La lucha no tardó en gestarse a las costas de la bahía y si bien el bando colonialista iba ganando la lidia gracias a sus modernas armas, la necesidad de Ojeda de imponerse en el fragor de la contienda le llevó a la absurda decisión de internarse en la selva para dar caza a los nativos (a pesar de las constantes protestas que su segundo de abordo le profería); unas horas más tarde, los españoles se vieron emboscados en el poblado de Turbaco como ratones rodeados por felinos, sucumbiendo más de un cuarto de su tripulación.

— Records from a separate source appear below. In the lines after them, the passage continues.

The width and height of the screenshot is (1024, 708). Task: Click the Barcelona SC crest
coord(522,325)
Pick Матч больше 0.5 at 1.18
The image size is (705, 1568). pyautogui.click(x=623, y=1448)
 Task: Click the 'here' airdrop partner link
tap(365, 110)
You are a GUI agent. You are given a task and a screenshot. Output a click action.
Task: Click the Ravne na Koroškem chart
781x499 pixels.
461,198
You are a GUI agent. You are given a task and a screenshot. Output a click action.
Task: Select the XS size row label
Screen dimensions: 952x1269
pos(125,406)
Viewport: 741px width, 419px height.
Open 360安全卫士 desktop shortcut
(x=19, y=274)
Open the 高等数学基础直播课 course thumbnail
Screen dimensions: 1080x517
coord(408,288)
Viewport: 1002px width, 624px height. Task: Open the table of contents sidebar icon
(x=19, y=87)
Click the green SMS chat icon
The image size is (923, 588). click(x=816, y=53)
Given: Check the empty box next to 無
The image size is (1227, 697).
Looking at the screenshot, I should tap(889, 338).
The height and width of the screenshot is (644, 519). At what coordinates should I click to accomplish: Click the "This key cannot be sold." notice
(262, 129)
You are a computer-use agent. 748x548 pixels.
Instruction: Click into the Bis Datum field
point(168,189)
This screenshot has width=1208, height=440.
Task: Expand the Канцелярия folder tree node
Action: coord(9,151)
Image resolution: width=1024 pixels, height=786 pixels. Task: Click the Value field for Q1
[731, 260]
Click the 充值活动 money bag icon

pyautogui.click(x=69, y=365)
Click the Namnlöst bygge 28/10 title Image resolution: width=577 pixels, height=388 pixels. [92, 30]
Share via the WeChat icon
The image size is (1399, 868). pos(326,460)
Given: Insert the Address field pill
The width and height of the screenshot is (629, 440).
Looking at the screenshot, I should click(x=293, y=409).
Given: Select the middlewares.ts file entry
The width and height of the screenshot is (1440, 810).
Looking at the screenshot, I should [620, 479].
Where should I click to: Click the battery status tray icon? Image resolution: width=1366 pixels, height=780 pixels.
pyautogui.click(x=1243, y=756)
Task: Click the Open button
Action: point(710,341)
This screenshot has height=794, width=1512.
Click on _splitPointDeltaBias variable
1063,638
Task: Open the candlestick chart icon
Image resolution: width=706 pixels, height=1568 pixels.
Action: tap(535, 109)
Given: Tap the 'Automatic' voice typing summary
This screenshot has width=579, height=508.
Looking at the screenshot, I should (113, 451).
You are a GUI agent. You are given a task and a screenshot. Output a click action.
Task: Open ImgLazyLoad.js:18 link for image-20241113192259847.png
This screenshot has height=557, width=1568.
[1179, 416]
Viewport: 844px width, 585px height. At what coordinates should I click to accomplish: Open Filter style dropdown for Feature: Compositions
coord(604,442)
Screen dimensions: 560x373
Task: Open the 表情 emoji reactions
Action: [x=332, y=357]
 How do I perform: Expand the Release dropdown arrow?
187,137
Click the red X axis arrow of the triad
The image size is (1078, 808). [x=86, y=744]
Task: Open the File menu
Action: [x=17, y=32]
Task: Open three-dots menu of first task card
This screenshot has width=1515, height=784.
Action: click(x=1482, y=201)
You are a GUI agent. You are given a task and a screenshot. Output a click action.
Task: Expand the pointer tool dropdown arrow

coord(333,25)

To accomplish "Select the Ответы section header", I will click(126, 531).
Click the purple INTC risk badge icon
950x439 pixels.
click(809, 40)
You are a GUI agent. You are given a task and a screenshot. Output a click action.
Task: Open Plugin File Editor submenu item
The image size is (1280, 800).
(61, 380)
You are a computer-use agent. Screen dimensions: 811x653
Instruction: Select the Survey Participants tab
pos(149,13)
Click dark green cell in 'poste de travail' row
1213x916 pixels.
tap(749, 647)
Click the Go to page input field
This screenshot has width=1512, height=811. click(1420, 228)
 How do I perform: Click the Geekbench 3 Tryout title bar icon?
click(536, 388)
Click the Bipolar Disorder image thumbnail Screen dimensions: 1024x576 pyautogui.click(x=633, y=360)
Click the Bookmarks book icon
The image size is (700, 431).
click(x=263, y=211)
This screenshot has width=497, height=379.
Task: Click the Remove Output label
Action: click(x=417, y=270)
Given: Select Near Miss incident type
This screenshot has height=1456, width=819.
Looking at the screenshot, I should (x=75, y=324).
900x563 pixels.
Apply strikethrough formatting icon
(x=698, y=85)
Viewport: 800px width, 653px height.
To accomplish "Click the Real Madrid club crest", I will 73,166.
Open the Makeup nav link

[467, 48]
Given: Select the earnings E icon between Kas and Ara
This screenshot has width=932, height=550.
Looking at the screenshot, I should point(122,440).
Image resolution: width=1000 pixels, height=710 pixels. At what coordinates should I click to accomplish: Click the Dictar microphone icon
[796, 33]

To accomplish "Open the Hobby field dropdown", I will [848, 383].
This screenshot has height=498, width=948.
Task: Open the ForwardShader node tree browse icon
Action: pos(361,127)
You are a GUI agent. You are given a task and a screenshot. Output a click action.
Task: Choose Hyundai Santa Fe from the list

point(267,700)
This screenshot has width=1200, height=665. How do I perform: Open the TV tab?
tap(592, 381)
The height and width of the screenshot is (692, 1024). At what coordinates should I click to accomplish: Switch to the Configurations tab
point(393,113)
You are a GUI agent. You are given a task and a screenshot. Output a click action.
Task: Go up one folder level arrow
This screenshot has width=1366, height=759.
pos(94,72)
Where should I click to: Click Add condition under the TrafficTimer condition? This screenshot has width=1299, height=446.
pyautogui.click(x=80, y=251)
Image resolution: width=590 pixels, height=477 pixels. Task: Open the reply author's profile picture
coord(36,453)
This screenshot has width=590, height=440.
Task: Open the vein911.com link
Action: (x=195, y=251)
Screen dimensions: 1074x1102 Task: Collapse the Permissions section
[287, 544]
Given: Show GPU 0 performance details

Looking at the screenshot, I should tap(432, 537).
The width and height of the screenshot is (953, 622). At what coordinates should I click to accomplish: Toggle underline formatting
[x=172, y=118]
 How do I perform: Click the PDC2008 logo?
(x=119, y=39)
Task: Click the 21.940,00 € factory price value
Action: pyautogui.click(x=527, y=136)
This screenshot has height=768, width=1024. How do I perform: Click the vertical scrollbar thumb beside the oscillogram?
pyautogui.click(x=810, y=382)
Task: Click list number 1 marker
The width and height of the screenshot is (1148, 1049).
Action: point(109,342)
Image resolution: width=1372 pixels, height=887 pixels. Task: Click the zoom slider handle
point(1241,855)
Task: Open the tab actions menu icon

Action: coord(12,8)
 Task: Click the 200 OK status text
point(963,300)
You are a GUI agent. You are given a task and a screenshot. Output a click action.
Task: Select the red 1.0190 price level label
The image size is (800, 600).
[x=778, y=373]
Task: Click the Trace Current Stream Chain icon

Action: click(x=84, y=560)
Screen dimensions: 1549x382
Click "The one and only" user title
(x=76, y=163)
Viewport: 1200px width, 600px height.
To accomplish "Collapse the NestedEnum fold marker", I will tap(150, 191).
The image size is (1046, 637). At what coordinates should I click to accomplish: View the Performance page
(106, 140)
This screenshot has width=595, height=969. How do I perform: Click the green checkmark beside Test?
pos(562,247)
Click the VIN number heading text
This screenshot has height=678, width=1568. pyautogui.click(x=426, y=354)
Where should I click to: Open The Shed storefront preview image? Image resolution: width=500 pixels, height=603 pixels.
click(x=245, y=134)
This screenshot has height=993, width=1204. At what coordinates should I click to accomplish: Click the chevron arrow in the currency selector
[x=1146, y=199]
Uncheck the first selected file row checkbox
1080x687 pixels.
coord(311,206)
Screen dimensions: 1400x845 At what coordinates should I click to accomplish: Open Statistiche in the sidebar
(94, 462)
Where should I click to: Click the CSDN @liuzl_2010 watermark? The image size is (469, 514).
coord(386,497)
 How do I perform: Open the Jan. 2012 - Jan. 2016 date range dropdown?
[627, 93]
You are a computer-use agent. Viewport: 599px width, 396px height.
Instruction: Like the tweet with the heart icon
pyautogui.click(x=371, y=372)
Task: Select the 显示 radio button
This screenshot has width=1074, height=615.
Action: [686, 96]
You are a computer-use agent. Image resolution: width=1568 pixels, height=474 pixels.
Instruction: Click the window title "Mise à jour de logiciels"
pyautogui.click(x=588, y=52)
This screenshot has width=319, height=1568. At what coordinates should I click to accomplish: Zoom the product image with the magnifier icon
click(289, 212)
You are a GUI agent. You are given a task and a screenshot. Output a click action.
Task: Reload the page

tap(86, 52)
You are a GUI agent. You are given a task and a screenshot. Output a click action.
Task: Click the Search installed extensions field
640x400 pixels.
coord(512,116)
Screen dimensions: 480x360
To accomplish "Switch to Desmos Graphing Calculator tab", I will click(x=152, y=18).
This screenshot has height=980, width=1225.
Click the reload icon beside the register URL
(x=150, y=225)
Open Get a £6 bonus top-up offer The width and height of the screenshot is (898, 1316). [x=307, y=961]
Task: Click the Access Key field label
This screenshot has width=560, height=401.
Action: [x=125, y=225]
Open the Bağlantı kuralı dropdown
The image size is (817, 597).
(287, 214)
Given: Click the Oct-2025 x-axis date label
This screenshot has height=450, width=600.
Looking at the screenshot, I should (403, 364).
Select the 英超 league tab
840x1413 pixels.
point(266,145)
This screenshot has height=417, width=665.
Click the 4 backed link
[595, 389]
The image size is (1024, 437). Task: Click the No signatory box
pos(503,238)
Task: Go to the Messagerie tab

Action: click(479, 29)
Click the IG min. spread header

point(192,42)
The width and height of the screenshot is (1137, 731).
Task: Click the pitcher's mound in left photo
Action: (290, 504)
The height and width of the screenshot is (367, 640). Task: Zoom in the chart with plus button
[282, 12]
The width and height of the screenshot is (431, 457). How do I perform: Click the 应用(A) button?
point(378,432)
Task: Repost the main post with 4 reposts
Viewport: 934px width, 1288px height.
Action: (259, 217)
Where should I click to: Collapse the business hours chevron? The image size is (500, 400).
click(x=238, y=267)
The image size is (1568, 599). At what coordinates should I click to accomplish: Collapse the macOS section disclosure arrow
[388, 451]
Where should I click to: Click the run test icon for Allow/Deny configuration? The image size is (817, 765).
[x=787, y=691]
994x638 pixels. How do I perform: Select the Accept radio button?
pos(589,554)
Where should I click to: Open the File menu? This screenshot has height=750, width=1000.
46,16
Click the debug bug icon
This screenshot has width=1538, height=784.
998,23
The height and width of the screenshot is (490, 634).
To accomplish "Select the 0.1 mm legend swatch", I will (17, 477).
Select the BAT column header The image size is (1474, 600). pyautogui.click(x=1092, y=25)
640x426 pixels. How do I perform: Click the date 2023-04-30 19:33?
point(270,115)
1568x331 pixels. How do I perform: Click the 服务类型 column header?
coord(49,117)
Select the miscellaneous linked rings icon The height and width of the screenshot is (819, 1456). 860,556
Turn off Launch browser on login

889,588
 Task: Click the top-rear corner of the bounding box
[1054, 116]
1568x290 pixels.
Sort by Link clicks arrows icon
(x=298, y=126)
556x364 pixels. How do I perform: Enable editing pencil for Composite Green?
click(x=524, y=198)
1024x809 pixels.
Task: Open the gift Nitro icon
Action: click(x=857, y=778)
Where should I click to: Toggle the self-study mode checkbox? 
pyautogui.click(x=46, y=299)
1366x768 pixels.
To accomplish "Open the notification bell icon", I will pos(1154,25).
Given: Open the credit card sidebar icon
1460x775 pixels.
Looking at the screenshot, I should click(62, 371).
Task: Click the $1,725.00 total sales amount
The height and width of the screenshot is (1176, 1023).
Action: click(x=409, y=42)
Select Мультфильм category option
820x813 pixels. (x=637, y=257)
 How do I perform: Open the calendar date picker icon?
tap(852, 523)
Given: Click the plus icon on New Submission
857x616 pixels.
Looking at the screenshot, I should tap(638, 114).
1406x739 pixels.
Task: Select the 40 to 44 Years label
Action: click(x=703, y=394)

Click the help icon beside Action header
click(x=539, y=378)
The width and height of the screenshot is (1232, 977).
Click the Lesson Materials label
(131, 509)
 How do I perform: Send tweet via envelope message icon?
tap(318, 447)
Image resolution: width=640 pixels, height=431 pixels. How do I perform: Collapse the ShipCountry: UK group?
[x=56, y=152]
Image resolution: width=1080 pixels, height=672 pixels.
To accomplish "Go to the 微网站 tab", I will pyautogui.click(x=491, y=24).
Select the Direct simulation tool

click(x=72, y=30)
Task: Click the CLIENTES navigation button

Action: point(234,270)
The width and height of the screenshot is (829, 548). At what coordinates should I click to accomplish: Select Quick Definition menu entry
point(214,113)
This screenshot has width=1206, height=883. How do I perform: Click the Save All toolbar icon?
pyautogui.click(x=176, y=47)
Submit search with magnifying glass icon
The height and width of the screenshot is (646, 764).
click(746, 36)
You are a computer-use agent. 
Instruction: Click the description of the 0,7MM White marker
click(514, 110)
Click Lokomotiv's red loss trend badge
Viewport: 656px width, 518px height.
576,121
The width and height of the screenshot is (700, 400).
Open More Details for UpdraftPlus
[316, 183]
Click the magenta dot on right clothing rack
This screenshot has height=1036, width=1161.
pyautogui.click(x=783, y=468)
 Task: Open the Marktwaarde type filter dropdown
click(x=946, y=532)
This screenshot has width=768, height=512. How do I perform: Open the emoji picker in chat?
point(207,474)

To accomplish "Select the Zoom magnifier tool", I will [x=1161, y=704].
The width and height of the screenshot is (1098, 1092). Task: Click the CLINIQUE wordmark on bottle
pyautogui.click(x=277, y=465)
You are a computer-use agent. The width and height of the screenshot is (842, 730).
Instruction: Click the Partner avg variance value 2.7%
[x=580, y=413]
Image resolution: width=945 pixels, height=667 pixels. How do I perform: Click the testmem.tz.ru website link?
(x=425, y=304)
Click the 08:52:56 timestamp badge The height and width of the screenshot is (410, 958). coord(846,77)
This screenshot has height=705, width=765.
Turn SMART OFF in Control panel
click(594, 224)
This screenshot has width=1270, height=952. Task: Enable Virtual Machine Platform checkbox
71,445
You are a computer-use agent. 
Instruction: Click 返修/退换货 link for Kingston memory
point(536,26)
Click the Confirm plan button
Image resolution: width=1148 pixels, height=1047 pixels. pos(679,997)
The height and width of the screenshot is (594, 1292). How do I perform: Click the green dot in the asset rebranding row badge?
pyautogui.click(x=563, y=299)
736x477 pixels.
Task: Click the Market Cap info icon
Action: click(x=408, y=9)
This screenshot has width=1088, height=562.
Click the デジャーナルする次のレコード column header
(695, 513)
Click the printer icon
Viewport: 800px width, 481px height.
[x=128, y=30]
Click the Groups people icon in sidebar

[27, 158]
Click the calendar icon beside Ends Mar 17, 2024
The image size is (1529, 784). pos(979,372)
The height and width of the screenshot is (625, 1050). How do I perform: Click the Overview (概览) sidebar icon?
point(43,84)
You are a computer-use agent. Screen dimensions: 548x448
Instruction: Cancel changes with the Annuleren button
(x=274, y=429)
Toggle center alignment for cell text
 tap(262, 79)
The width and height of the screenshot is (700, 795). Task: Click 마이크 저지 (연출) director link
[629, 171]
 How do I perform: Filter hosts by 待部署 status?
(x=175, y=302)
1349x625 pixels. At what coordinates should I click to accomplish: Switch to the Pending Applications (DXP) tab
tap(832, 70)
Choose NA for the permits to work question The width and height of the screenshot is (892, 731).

Días después, Turbaco fue incendiado y destruido, sus hombres asesinados, las mujeres violadas y los niños esclavizados bajo las fuerzas de Nicuesa y Ojeda, que unieron sus fuerzas para vengar el “agravio” cometido contra las tropas españolas. A un lado de la aldea, aguardaba el cuerpo de Juan de la Cosa asaetado como un erizo de mar, con la boca medio abierta en un rictus eterno que parecía estar a punto de gritar un concluyente “Te lo dije” a su líder, aquel “bravo guerrero” que había escapado con el rabo entre las piernas y que más tarde se jactaría de haber sometido a los bárbaros con su audacia y fuerza española.